Tears burst from my eyes as I sought out the the hand of my long lost friend. “I am so sorry.”
“It's okay,” he said. “I understand.”
Feelings of sadness and joy mixing together in an eruption of emotion was too much for me to bear. Hiding my face behind my trembling hands, I sought to bring my feelings under control.
A nudge at my right knee demanded my attention. Looking down, my eyes fell on flowing locks of golden yellow hair.
My old dog Snoops licked my hand in recognition, tail wagging fiercely.
“He comes in every so often,” Dave said. “Looking for you.”
“I'm dead aren't I?”
If anyone could give me a straight answer, it would be my two dearest friends.

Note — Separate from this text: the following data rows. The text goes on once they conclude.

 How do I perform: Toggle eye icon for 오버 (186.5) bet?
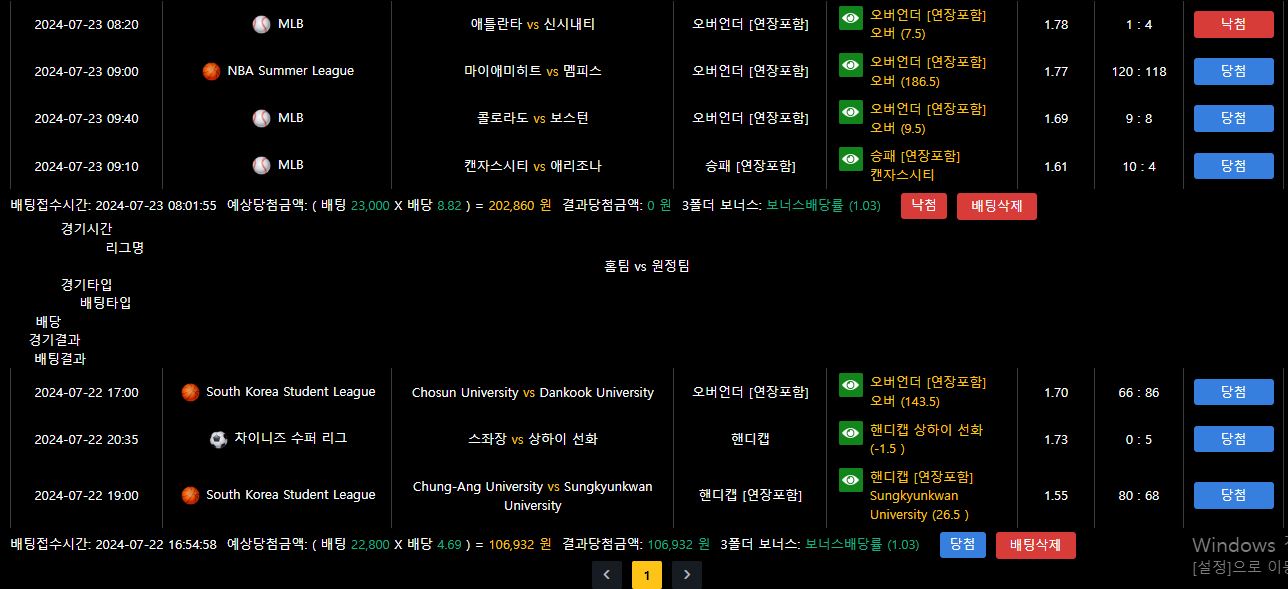850,65
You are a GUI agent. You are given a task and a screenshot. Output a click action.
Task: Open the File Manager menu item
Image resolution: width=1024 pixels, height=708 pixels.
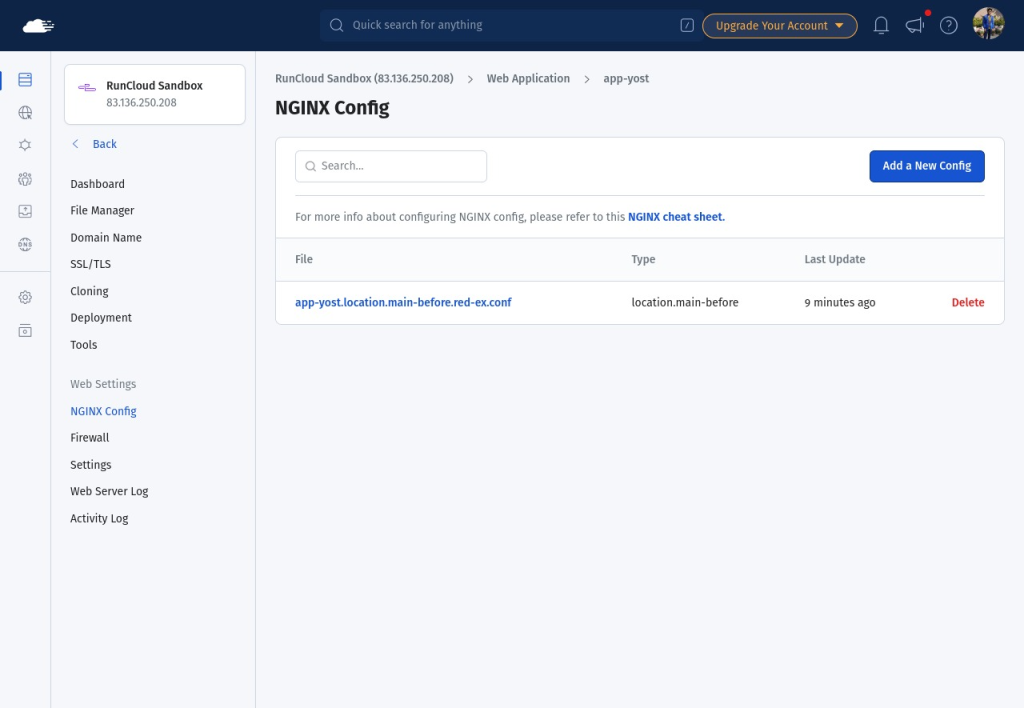coord(102,210)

“Buddy,” Chris gently placed his hand on my shoulder. “We've all been waiting for you. You finally found your way here.”
“So is this...” The question died in my mouth before it could stumble past my teeth.
“This is where you were the happiest,” Dave said.
More memories sprang from the murky depths. “This place,” I said. “It burnt down years ago.” Both my friends nodded silently.
“Where's Gloria?” I asked. “You said the whole gang would show.”
Chris slowly shook his head and held up his hands. Dave cleared his throat, getting my attention.
“She always hated bars,” Dave said. “She only came in here that one time because of you.” he indicated the picture on the wall.
Snoops choose that moment to retreat out the front door. As the screen door gently slapped after his retreating tail, I knew where the love of my life would be.
“She's waiting outside for you buddy,” Chris said. “Welcome to the club.”